Provide clear, specific task descriptions.
Not all long prompts are bad! Longer prompts can be necessary, especially for Few Shot Prompting.
Model-Specific Challenges and Strategies
Smaller Models (e.g., CodeGen, InCoder)
Smaller models were more prone to generating meaningless code and missing steps. You could mitigate some of these issues via fine-tuning based on specific shortcomings or tailoring your prompts to address the weaker areas of the model.

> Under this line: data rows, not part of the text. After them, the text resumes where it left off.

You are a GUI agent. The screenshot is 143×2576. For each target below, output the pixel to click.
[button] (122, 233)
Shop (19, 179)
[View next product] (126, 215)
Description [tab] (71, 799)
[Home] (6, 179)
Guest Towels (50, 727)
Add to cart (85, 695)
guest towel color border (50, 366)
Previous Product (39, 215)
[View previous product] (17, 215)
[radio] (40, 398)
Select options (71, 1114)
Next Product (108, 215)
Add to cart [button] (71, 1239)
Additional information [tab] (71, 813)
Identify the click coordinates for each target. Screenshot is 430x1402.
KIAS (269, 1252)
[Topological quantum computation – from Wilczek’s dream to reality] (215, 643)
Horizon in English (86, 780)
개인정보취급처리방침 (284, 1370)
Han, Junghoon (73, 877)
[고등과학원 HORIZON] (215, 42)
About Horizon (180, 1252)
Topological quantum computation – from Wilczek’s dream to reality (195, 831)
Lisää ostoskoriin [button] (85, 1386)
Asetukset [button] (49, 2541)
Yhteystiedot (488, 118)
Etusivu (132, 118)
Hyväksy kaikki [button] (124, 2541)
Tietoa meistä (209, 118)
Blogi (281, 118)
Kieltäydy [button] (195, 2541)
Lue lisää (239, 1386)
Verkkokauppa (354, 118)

Or, you can just use a larger model.
Larger Models (e.g., GPT-3.5, GPT-4)
The larger models were much more accurate (see below), but they still ran into issues. Specifically, when they did fail, they tended to be very incorrect (many lines of code needed to change). More on this in the next section.
Again, a little prompt engineering would go a long way here. The prompts used in HumanEval are pretty basic, so even a little iteration would probably result in a major jump in performance.
Error Repair and Effort
Assessing Error Severity
The researchers evaluated the severity of the errors by measuring how far the generated code deviated from the correct code.
They used two metrics to evaluate the severity of the errors:
Jaccard Similarity: Measures similarity by the overlap of tokens between two snippets. Lower values indicate fewer common tokens and less accurate code.
Levenshtein Distance: Measures the number of edits (insertions, deletions, substitutions) needed to correct code. Lower values mean fewer changes are needed, indicating the generated code is closer to the correct solution.
As I hinted at above, GPT-3.5 and GPT-4 had the largest deviations in cases where they generated incorrect code. While being more accurate, they also required much larger repairs when they were wrong.
Here’s a breakdown of the types of errors. A “hunk” refers to several lines of code.
The main takeaway here is that the majority of the errors were single-hunk or multi-hunk, meaning they weren't simple fixes.
Conclusion
LLMs will continue to improve at code generation, but for the foreseeable future, there will be edge cases to handle, especially when deploying code generation features in production. Hopefully this post and the paper help provide a bit of a framework to avoid some of the common pitfalls!